Dr. Adesola Adeduntan, CEO, First Bank of Nigeria Ltd, has reiterated the Bank’s commitment to support sustainable revenue drive in growing the economy. The CEO said this in his opening remark during the recently held Non-Oil Export Webinar by the bank aimed at promoting awareness on the prospects of Non-Oil Export in Nigeria.
The virtual webinar, themed, ‘Building Sustainable Non-Oil Export in Nigeria; Harnessing Opportunities within AFCFTA Treaty and Agro Commodities’ saw experts shed light on the issues surrounding exportation as well as how existing and prospective players across the export value chain can grow their businesses within and even beyond the AfCFTA.
According to the Adeduntan, the bank would continue to work towards creating nimble product and service offerings for export trade services cutting across Agriculture, Structured Trade and Commodity Financing and Treasury.
In his analysis, Biodun Adedipe, founder and consultant, B. Adedipe Associate limited noted that oil accounted for 88.75 percent of foreign trade in the first half of 2021 but only 7.49 percent of GDP in third quarter of the year, a disconnect of sort according to him, has weak linkage to the rest of the economy
He said, “Anytime you import from any country, you are creating jobs in that country.
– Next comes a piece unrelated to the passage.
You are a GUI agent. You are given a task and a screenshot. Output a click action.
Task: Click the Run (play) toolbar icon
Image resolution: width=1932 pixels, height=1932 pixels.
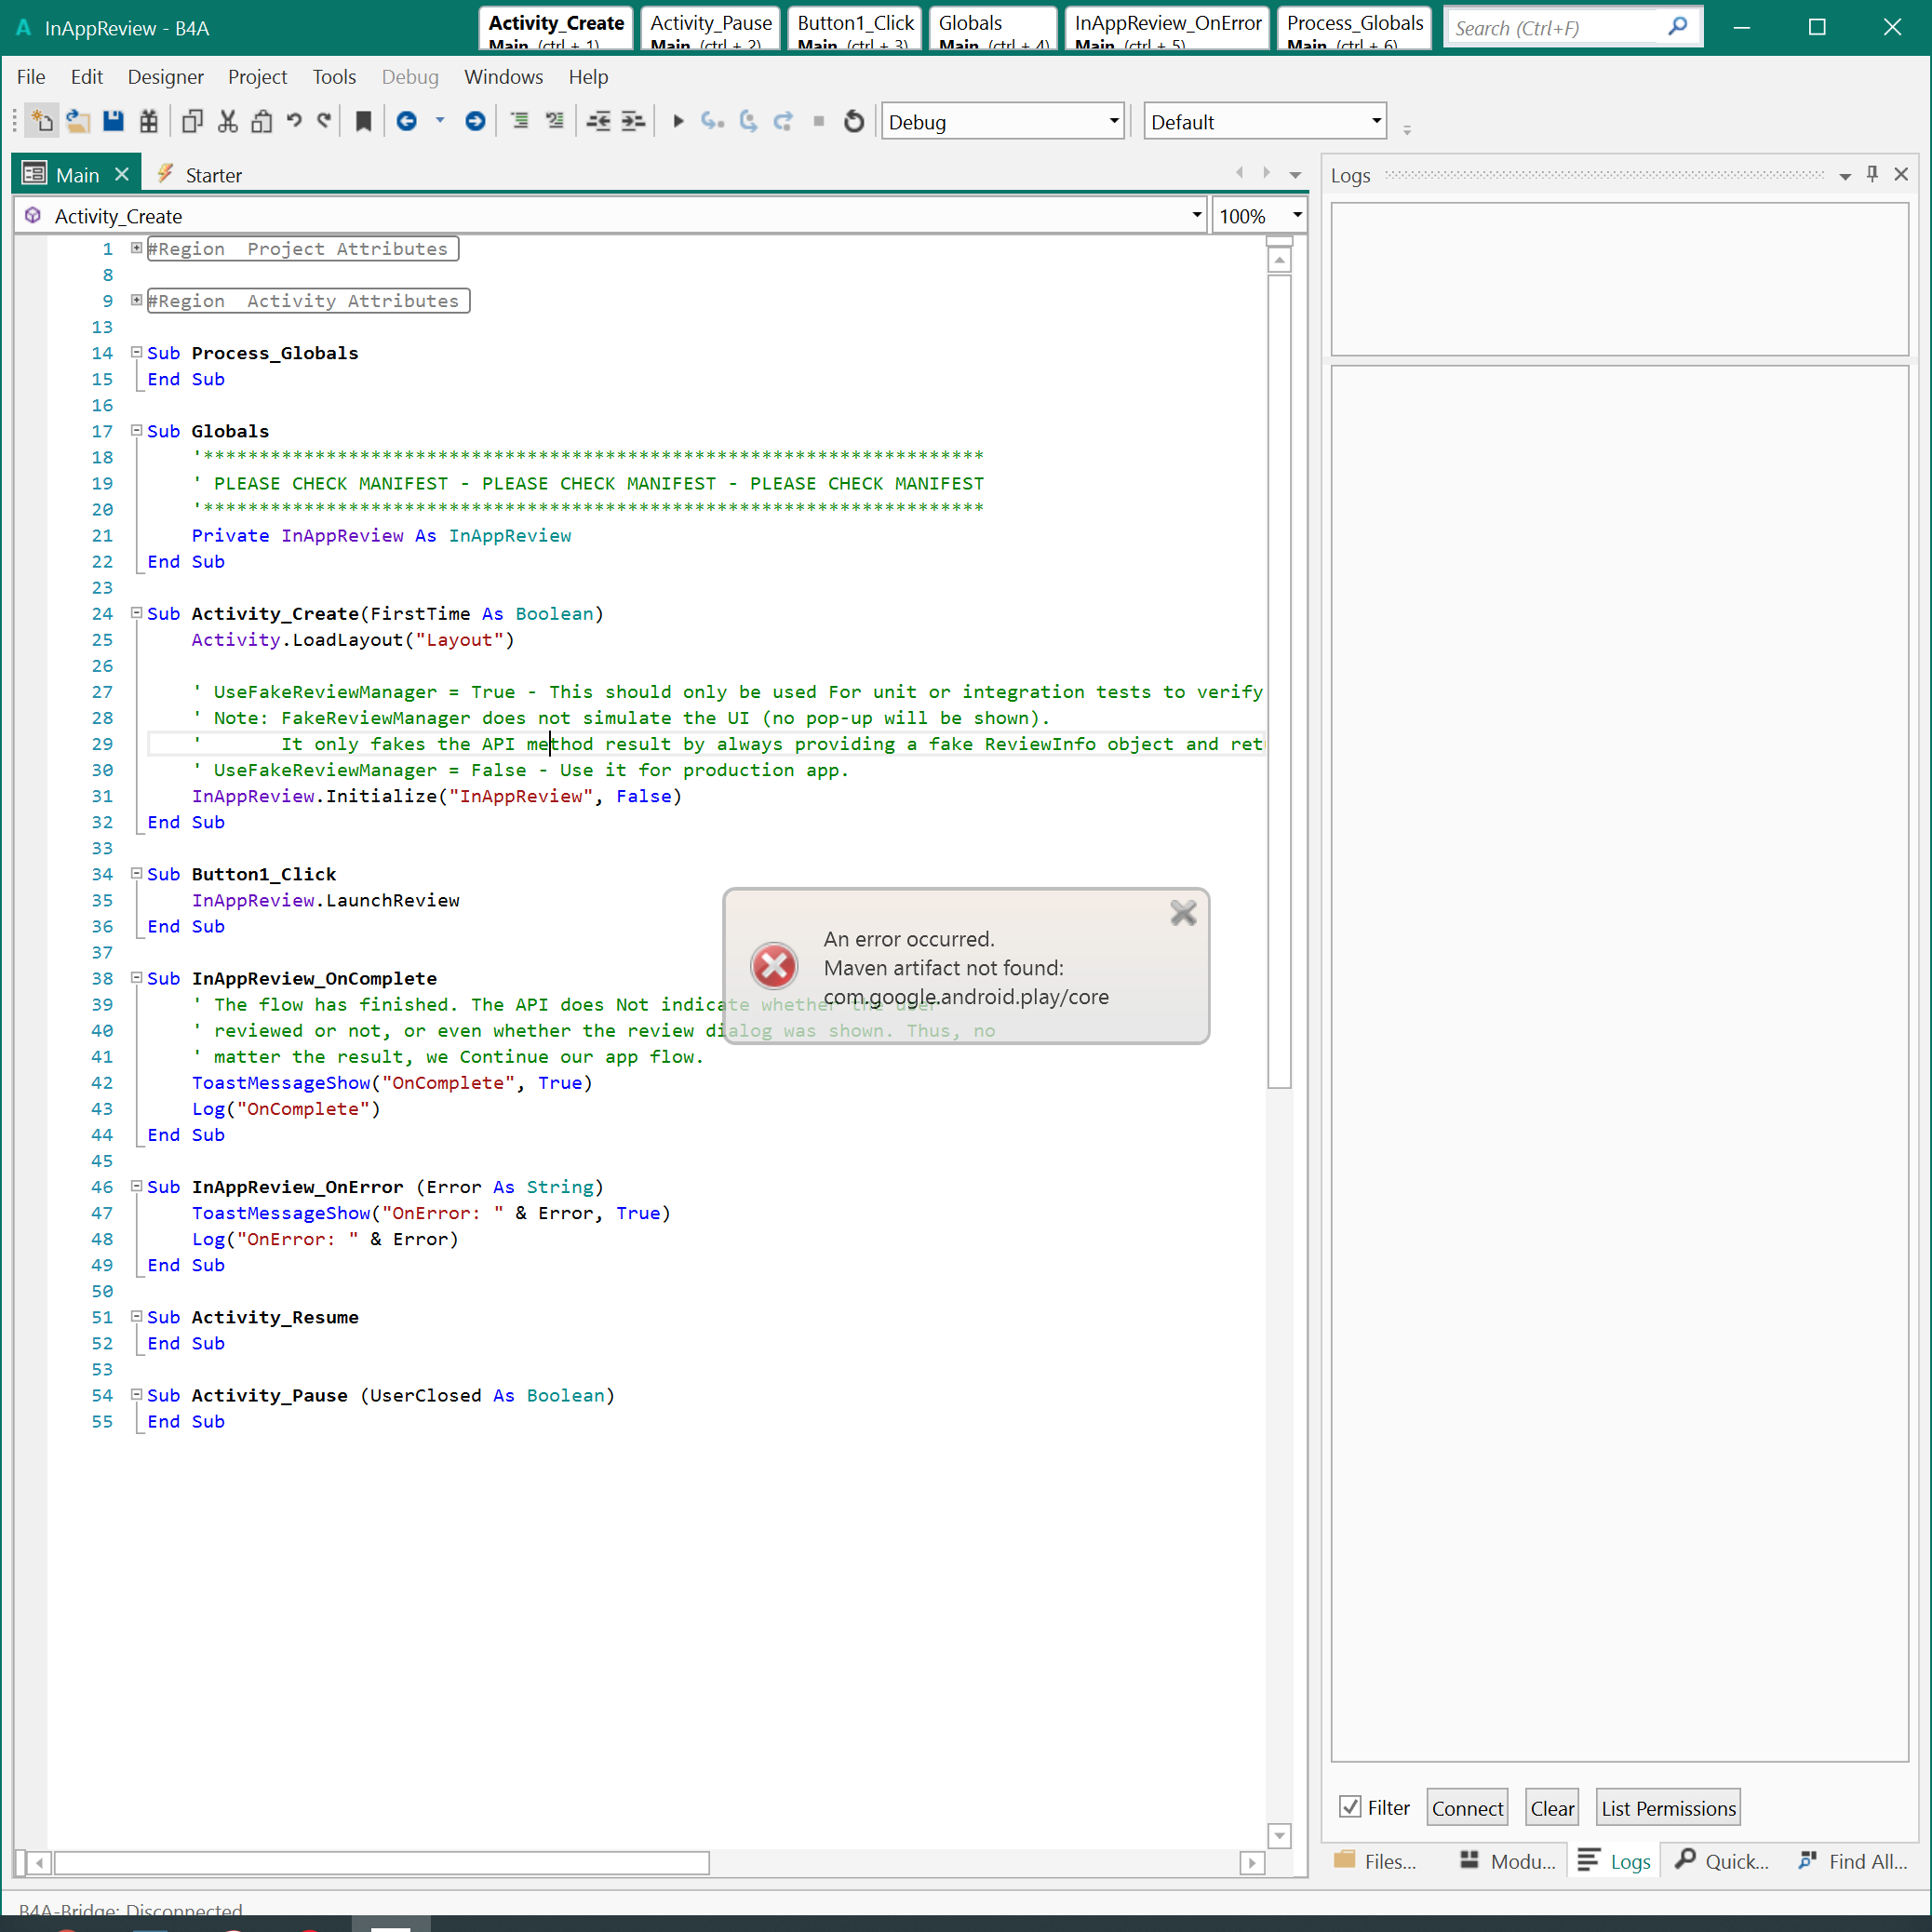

If we also begin to strengthen our non-export,that means we will be creating jobs locally in Nigeria. Out of what people will consume abroad and that becomes very significant. This gives us a picture of the risk Nigeria will be faced with when they go all into hydrocarbons. Everywhere around the world, people are moving for fossil fuel
“The world Nigeria operated in before Covid is fast disappearing and the question is what needs to happen as the disease becomes endemic. The first thing is our focus and orientation needs to change as in we have to look at ourselves growing our economyc based on export just like the export-led growth of Japan, Germany and China. This can also be done via special services delivery.”
Folorunsho Akintunde, Deputy Director, NEPC pointed out the African Continental Free Trade Area (AfCFTA) has provided an opportunity for the 1.2 billion population of the 54 African countries with market value of $3.4 trillion, adding that Success with AfCFTA requires a diversified and sustainable Nigerian economy with strong linkages with neighbours and the top economies in Africa and a globally accepted country brand.
Similarly, Yusuf Malanta, the Area Controller of Apapa Command of Nigeria Customs Service referred to the initiative as a flagship project of the African Union (AU), established in 2018 to create a single market for goods and services, facilitated by movement of persons, to promote industrial development and sustainable and inclusive socio-economic growth targeted towards deepening the economic integration of Africa.
Noting that 54 member states of the AU have signed the agreement, and 36 countries have deposited their instruments of ratification as of February 2021, he pointed out that the expectations of the AFCFTA is to reduce poverty, increase firm competitiveness, and boost intra-African trade and investment.
Eric Monchu, the regional chief operating officer and head of mission for Anglophone West Africa, AFREXIMBANK regarded the bank as a catalyst to the AFCFTA. Monchu pointed out that the Bank developed a suite of products, programmes and initiatives which formulate the bank’s envisioned interventions in providing tailored trade/project Financing, capacity for Intra-African Trade Facilitation as well as Technical Assistance in support of growth of intra-African trade.
Stella Okotete, Executive Director, Business Development of the Nigerian Export-Import Bank (NEXIM) while speaking on the need to broaden the scope of insurance covered by the export credit insurance said, “If we are going beyond the political aspect of it and involving commercial risks, it will increase our trade activities within the African continent especially looking at what AfCFTA has to build and the risk associated with some of the distribution company within the African continent.
“We are working hard on that and I am sure that by Q1 2022, we will be rolling up our sleeves and coming up with new products that will support inter African trade using the export credit insurance.”